Об апокалиптичности писать трудно. И не потому только, что Откровение Иоанна Богослова хранится Церковью за семью печатями, что оно было и есть лишь объект частного религиозного любопытства. Писать о конце человечества трудно, потому что познать Конец можно только в конце земного познавания Бога; Не случайно, книга Откровения — омега святых книг, альфа которых — Бытие. Апокалипсис — последнее откровение последнего человеческого бытия; И, как пределов жизни нельзя осознать, не осознавши самой жизни, так последнее откровение непостижимо без постижения всех святых откровений.

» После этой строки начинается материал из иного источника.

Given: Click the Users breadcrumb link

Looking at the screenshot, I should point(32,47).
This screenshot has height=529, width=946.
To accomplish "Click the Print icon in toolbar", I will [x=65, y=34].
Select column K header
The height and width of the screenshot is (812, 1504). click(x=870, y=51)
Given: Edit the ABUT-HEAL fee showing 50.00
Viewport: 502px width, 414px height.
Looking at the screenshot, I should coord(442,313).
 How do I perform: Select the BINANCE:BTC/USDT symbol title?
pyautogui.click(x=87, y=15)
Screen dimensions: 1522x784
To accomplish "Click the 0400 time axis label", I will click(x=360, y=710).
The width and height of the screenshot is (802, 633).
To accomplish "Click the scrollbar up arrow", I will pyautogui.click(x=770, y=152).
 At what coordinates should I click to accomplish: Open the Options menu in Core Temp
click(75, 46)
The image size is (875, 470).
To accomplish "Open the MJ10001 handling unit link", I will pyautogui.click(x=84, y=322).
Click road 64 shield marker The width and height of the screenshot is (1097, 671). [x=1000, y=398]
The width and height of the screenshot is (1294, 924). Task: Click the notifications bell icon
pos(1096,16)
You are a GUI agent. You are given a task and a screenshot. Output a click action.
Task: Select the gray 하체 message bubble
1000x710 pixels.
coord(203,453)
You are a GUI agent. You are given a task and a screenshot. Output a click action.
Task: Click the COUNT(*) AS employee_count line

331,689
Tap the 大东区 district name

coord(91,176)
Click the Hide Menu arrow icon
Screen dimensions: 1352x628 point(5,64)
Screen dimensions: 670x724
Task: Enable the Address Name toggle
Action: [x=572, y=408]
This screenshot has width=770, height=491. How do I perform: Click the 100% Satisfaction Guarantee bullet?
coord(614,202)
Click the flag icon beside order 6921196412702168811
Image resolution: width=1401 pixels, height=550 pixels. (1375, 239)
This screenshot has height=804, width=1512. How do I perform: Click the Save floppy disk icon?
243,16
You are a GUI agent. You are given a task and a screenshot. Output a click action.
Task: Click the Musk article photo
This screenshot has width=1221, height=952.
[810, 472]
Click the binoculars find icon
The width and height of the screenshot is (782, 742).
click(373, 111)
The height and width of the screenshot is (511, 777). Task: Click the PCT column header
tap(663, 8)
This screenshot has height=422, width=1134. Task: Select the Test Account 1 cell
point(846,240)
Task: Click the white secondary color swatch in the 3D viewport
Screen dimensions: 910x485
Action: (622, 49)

А кто может быть уверен, что познал все откровения?... Последняя книга Иоанна Богослова — камень смирения, — непознаваемый, хотя и земной камень, на котором смирялось и смиряется святое богословие. Не случайно, люди толковавшие Апокалипсис в громадном большинстве своем, были еретиками. Средневековые ли «арнольдисты», российские ли мещане-начетчики, — все это люди вполне кустарного подхода, явно беспомощное умствование пред непознаваемым. Действенное раскрытие Апокалипсиса совершалось до сих пор руками неистинными, т. е. не церковными. И потому писать об Апокалипсисе нельзя. О нем можно только говорить. А, если и писать, то — «на правах разговора». Сквозь последнее право, и только сквозь него, можно рассматривать все новейшие апокалиптические чувствования, — вообще весь ввод Апокалипсиса в современную философско-беллетристическую литературу.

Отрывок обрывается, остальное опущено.